Aber es ist auch ganz klar: wenn dies nicht gelingen sollte, würde in
Deutschland ein sozialistisches Korrektiv fehlen. Zudem würde es
innerhalb der PDS möglicherweise zu einem Hauen und Stechen kommen. Dies
könnte die Wirkungsfähigkeit der PDS auf längere Zeit paralysieren.
n-tv.de:
Mit Gregor Gysi geht eine der letzten großen Führungspersönlichkeiten
der Partei. Die Nachfolgegeneration mit Dietmar Bartsch und Roland Claus
scheint nicht das Charisma und Format ihrer Vorgänger zu haben. Hat die
PDS ein Führungsproblem?
André
Brie: Nein, die PDS hat eigentlich kein Führungsproblem. Sie sollte
sich aber deutlich davor hüten, Politik ohne Gysi machen zu wollen.

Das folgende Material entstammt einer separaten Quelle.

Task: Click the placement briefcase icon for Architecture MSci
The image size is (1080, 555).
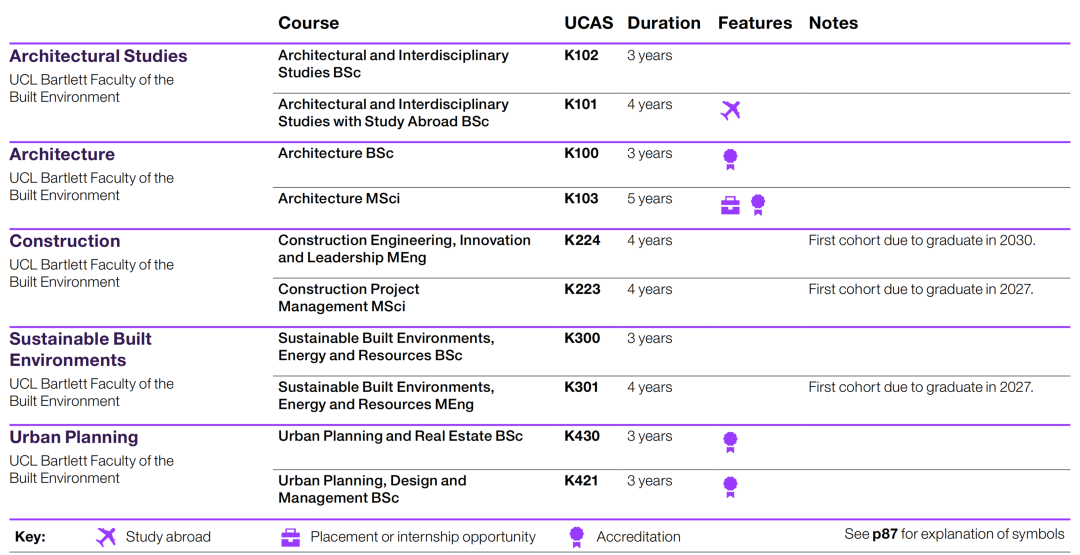Action: point(731,205)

Sie
sollte im Gegenteil auch jetzt weiter um Gysi kämpfen, denn er ist nicht
ohne weiteres zu ersetzen. Die PDS hat einen großen Vorzug gegenüber
1998 oder 1996: Es sind sehr viele Politiker aus einer neuen Generation
gerade auf Landesebene hervorgetreten. Aber die Partei hat viel zu wenig
dafür getan, diese Menschen und Persönlichkeiten aufzubauen. Dies ist
ein Defizit, dass sich jetzt bitter rächt.
n-tv.de:
Herr Brie, warum haben sie sich aus der PDS-Spitze zurückgezogen? Bräuchte
sie die Partei denn jetzt nicht dringender denn je?
André
Brie: Ich zerreiße mich nach wie vor für die PDS. Ich habe im europäischen
Parlament eine faszinierende Aufgabe gefunden, die mir und auch der PDS
sehr viele Erfolgserlebnisse bringt. Ich selbst war 1998/99 innerhalb des
Karl-Liebknecht-Hauses ziemlich ausgebrannt. Ich musste raus und bin
dankbar, dass ich die Chance hatte, völlig neue Erfahrungen machen zu können.
n-tv.de:
Die Landesverbände unter anderem in Bayern und Hamburg haben wiederholt
negativ auf sich aufmerksam gemacht. Ist die Westausdehnung der PDS
gescheitert?
André
Brie: Wir werden bei den Wahlen am 22.September mit größter
Sicherheit einen Anstieg der Stimmen in Westdeutschland haben, aber natürlich
auf niedrigem Niveau. Die PDS ist in Westdeutschland weiterhin isoliert.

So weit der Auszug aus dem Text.